Physical approaches to DNA sequencing and detection

TL;DR

This paper reviews physical methods, especially nanochannels and nanopores, for DNA sequencing that could enable faster, cheaper, and more direct genome analysis compared to traditional chemical and optical techniques.

Contribution

It provides a comprehensive overview of physical approaches to DNA detection, emphasizing the physics, advantages, challenges, and future prospects of nanochannel and nanopore technologies.

Findings

Nanochannels and nanopores enable single-molecule DNA analysis.

Physical methods offer potential for rapid, low-cost sequencing.

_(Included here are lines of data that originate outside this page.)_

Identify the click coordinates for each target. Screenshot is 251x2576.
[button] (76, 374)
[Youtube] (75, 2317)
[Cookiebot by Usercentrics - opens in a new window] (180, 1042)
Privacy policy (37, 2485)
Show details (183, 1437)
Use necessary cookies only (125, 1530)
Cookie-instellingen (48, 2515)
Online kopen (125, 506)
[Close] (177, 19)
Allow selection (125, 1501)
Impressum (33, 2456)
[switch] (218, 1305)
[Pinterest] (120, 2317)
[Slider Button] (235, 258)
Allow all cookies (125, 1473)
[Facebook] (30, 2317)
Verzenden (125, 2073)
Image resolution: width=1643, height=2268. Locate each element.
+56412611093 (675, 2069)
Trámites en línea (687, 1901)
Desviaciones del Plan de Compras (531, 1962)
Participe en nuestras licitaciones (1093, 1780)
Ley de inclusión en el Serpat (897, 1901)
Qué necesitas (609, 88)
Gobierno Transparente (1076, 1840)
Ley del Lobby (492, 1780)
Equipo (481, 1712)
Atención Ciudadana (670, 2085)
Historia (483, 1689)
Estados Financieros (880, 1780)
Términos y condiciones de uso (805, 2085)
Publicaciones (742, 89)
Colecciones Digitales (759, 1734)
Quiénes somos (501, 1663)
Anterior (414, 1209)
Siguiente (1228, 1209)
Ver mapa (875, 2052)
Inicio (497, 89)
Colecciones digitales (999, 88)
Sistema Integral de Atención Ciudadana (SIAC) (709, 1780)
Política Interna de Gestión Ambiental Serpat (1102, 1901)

Challenges include controlling DNA translocation and signal detection.

Abstract

With the continued improvement of sequencing technologies, the prospect of genome-based medicine is now at the forefront of scientific research. To realize this potential, however, we need a revolutionary sequencing method for the cost-effective and rapid interrogation of individual genomes. This capability is likely to be provided by a physical approach to probing DNA at the single nucleotide level. This is in sharp contrast to current techniques and instruments which probe, through chemical elongation, electrophoresis, and optical detection, length differences and terminating bases of strands of DNA. In this Colloquium we review several physical approaches to DNA detection that have the potential to deliver fast and low-cost sequencing. Center-fold to these approaches is the concept of nanochannels or nanopores which allow for the spatial confinement of DNA molecules. In addition to their possible impact in medicine and biology, the methods offer ideal test beds to study open scientific issues and challenges in the relatively unexplored area at the interface between solids, liquids, and biomolecules at the nanometer length scale. We emphasize the physics behind these methods and ideas, critically describe their advantages and drawbacks, and discuss future research opportunities in this field.